For interrupt handlers, the cause is a mask of pending enabled interrupts at
that level, and the result is the same mask with the bits for the handled
interrupts cleared (those not cleared still need handling). This allows a test
case to either pre-handle or override the default handling for the exception
or interrupt level (see xtensa_vectors.S).
High priority handlers (including NMI) must be coded in assembly, are always
called by 'call0' regardless of ABI, must preserve all registers except a0,
and must not use or modify the interrupted stack. The hook argument 'cause'
is not passed and the result is ignored, so as not to burden the caller with
saving and restoring a2 (it assumes only one interrupt per level - see the
discussion in high priority interrupts in xtensa_vectors.S). The handler
therefore should be coded to prototype 'void h(void)' even though it plugs
into an array of handlers of prototype 'unsigned h(unsigned)'.

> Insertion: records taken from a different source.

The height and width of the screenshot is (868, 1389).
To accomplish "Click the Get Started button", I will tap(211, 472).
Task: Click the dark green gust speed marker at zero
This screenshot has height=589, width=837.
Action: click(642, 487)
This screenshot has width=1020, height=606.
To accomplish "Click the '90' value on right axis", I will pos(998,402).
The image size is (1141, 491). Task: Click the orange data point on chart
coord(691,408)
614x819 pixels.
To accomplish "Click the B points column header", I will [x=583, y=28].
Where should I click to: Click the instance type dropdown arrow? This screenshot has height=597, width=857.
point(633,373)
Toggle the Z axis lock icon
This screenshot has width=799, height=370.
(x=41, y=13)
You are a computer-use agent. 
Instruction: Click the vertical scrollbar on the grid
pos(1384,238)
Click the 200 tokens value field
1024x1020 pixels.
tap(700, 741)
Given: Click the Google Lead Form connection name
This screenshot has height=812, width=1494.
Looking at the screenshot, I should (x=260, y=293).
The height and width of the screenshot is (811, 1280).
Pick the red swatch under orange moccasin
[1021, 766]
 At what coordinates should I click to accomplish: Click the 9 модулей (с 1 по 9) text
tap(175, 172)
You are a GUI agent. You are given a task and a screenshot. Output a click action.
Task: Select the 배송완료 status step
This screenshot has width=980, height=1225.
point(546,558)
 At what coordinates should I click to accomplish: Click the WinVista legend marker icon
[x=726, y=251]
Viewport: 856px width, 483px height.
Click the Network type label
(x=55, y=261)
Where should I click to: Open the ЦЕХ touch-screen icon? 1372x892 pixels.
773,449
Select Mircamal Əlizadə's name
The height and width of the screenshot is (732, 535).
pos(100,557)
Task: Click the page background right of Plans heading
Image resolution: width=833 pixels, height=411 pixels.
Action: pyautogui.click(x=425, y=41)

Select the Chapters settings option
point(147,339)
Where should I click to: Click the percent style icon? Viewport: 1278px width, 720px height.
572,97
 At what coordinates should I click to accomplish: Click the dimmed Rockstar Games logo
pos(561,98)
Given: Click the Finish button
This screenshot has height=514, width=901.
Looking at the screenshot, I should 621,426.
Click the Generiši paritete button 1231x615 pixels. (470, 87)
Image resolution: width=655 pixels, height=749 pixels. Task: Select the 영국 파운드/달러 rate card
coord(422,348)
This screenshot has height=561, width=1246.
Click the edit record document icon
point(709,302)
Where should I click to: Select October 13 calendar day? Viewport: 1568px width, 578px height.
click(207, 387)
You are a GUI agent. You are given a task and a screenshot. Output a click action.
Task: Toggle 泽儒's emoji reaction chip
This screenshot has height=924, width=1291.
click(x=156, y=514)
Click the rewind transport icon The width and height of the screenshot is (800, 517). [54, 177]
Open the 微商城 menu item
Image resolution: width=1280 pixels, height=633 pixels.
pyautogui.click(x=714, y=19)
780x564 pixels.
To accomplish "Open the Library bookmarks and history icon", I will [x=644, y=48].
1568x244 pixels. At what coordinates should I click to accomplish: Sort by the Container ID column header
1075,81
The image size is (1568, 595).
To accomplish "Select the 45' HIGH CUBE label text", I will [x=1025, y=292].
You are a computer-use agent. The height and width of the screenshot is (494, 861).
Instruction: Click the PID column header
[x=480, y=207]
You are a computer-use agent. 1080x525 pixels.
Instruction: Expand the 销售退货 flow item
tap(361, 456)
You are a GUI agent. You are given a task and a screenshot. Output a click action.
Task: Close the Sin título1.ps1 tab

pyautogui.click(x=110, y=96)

To enable interrupt/exception hooks, compile the RTOS with '-DXT_INTEXC_HOOKS'.
*******************************************************************************/
/*
* HOOKS TO DYNAMICALLY INSTALL INTERRUPT AND EXCEPTION HANDLERS PER LEVEL.
*
* This Xtensa RTOS port provides hooks for dynamically installing exception
* and interrupt handlers to facilitate automated testing where each test
* case can install its own handler for user exceptions and each interrupt
* priority (level). This consists of an array of function pointers indexed
* by interrupt priority, with index 0 being the user exception handler hook.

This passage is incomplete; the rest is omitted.